(Collected data)
───

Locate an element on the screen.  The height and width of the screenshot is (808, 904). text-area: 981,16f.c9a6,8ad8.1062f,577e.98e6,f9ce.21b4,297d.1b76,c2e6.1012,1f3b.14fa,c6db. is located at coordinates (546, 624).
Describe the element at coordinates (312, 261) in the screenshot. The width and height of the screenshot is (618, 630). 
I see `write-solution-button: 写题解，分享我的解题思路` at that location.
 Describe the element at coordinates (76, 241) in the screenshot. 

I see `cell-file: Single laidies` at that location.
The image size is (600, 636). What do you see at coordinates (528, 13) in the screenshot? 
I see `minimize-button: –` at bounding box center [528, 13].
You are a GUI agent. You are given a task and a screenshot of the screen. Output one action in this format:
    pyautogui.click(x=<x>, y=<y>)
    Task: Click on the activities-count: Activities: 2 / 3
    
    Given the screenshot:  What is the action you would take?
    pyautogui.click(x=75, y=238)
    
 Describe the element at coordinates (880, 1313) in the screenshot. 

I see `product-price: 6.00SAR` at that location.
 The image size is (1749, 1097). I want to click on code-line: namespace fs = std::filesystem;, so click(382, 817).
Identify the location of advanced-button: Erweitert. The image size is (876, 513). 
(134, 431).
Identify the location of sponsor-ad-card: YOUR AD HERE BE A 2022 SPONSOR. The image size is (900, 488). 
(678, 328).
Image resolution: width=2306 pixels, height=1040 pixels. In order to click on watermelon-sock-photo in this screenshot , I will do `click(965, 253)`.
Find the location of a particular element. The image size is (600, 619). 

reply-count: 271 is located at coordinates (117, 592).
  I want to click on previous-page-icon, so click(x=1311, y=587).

───

Could you copy out, unchanged, the rows beginning with the line that contains "You are a GUI" (that line included) and continuing through the last row?

You are a GUI agent. You are given a task and a screenshot of the screen. Output one action in this format:
    pyautogui.click(x=<x>, y=<y>)
    Task: Click on the activities-count: Activities: 2 / 3
    
    Given the screenshot:  What is the action you would take?
    pyautogui.click(x=75, y=238)
    
 Describe the element at coordinates (880, 1313) in the screenshot. 

I see `product-price: 6.00SAR` at that location.
 The image size is (1749, 1097). I want to click on code-line: namespace fs = std::filesystem;, so click(382, 817).
Identify the location of advanced-button: Erweitert. The image size is (876, 513). 
(134, 431).
Identify the location of sponsor-ad-card: YOUR AD HERE BE A 2022 SPONSOR. The image size is (900, 488). 
(678, 328).
Image resolution: width=2306 pixels, height=1040 pixels. In order to click on watermelon-sock-photo in this screenshot , I will do `click(965, 253)`.
Find the location of a particular element. The image size is (600, 619). 

reply-count: 271 is located at coordinates (117, 592).
  I want to click on previous-page-icon, so click(x=1311, y=587).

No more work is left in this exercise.